On the 25th of January 2012 the European Commission published a proposal for a new Data Protection Regulation to replace the existing EU Data Protection Directive. The proposal sets out a general data protection framework aimed at unifying the current differing data protection rules in the EU. I have summarised the major changes this will make to EU data protection law in two articles, part 1 of which is set out below and how this will effect SAAS suppliers and customers.
Data Protection Authority
Currently each EU country has its own data protection agency which enforces that country’s law. Processing of personal data by businesses established in more than one EU country will in the future be monitored by one single data processing authority (DPA) – the “lead authority”. Generally the lead authority will be the DPA of the country where the business has its main establishment.
The main establishment of a business will be determined according to objective criteria, such as where the central administration of a business is located i.e. the headquarters where management decisions are usually made. However, individuals located in other EU countries, will still be able to refer privacy complaints to their local supervisory DPA.
One EU-wide Data Protection Law
If the Regulation is adopted, there will be one EU data protection law that SaaS suppliers will need to comply with. The new rules will apply throughout the EU and SaaS suppliers established in more than one EU country will no longer need to cope with the national rules of each relevant EU country. In the long term this means that current local data protection provisions – mainly exemptions that have been introduced by EU countries for national reasons – would disappear.
The new data protection rules will also apply to non-EU based businesses who offer their goods or services to EU customers based in the EU (or who monitor their behaviour). For example a US company with a subsidiary in the EU will be required to comply with the new EU data protection law as well as their own local US laws.
There are exceptions where the data controller (SaaS customer) is established in a country outside the EEA that ensures an adequate level of protection (for example a business registered under the Safe Harbor scheme in the USA), or if the data controller acts for a small or medium sized business or public authority.
Penalties for Breaches
A breach of the new data protection rules could result in a fine of up to €1 million or 2% of the global annual turnover of a company. Fines will be imposed by the DPA. Currently the maximum fine in the UK for a breach of data protection law is £500,000.
Serious data protection breaches must be notified to both the DPA and data subjects, although it is not clear whether the lead authority or the company itself will be obliged to inform the public of data protection breaches.
Notification should be without undue delay and, where feasible, within 24 hours. Companies will need to have adequate procedures in place to deal with these new requirements and it may be worth considering purchasing obtaining cyber risk insurance.
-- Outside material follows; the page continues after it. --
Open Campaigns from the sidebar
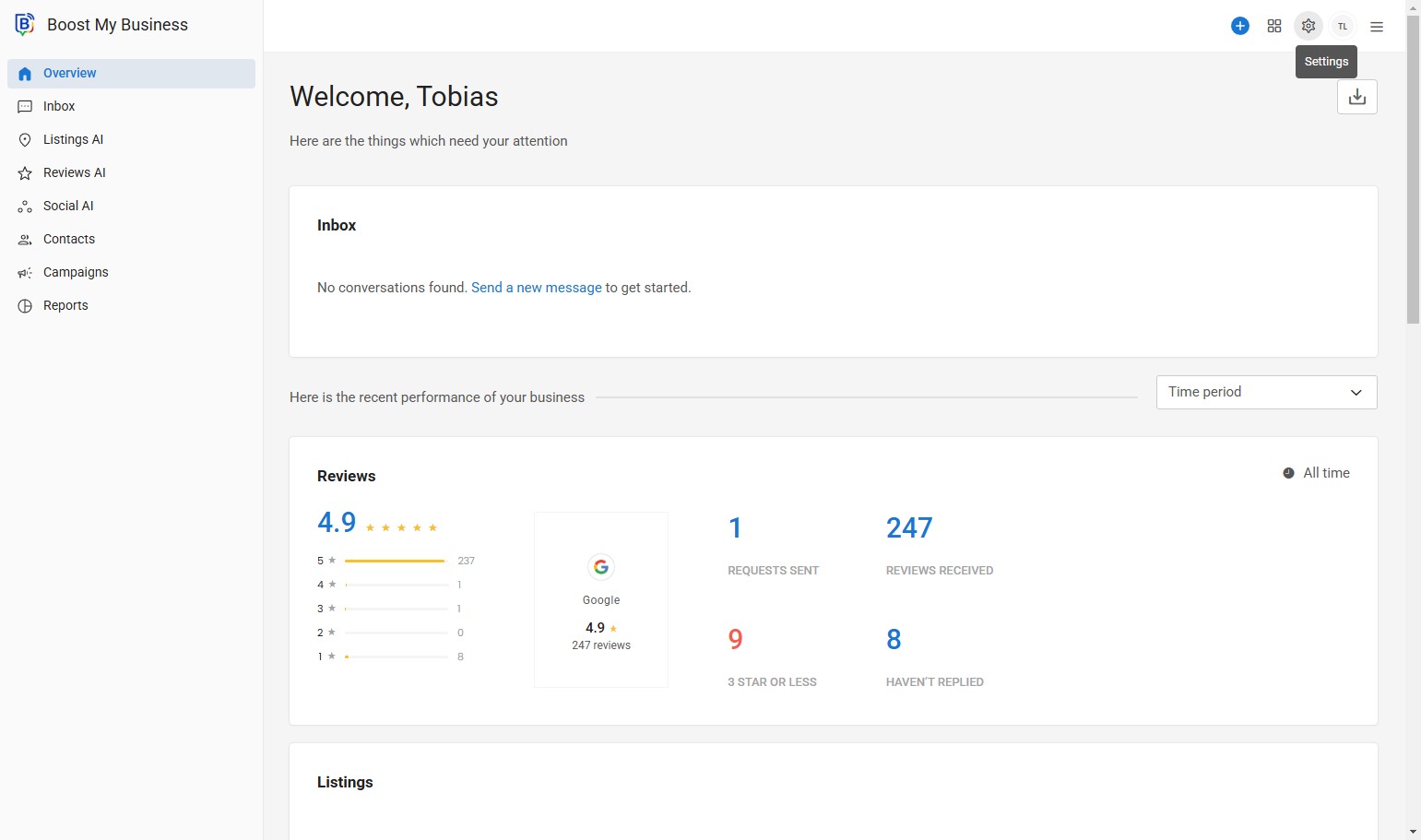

When will the Rules Change
The draft Regulation must be approved by all EU countries and the European Parliament before it comes into effect, possibly in about 3 years time. The rules will introduce significant and onerous new obligations upon SaaS suppliers and customers, who will need to implement time consuming measures to ensure compliance, in order to avoid the risks of facing substantial fines.
Preparing for Change
Although the proposals could be substantially amended before they are approved, it is advisable that SaaS suppliers and customers start to prepare for the proposed changes. For example, by devising a documentation system for recording data processing activities, reviewing how consent is obtained from data subjects and revising all data processing agreements.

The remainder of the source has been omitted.